**What is required**
Return, word for word, every line of the records below, from the line containing "The image size is (1488, 812)." down to and including the line containing "point(846,49)".
>> Begin Stored data
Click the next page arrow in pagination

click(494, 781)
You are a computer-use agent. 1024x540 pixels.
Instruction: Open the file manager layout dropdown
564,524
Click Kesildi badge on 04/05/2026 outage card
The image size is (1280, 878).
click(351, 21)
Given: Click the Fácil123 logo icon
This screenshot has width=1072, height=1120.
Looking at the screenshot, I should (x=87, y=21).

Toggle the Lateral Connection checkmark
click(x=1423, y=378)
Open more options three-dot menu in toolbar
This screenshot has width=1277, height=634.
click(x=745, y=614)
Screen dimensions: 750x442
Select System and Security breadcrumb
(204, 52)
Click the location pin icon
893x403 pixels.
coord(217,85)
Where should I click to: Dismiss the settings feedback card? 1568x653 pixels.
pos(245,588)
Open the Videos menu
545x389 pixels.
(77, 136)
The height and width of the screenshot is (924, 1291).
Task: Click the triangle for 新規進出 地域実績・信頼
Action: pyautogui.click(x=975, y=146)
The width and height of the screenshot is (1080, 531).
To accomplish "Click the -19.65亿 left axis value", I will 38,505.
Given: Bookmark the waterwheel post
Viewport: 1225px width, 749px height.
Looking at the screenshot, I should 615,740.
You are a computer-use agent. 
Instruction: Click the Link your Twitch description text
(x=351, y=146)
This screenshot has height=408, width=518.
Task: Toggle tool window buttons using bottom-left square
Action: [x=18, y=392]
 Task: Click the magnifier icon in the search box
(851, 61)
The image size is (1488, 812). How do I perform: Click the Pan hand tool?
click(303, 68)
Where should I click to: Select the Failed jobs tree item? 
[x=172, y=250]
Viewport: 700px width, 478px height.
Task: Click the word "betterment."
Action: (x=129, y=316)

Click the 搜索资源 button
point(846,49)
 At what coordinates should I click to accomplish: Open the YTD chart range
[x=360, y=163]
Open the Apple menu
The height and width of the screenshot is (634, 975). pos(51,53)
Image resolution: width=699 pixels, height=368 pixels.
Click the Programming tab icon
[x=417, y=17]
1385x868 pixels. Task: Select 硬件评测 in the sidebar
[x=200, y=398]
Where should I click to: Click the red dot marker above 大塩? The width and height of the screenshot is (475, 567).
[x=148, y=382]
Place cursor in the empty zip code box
>> End Stored data
**Task answer**
The image size is (1488, 812). How do I perform: Click the Pan hand tool?
click(303, 68)
Where should I click to: Select the Failed jobs tree item? 
[x=172, y=250]
Viewport: 700px width, 478px height.
Task: Click the word "betterment."
Action: (x=129, y=316)

Click the 搜索资源 button
point(846,49)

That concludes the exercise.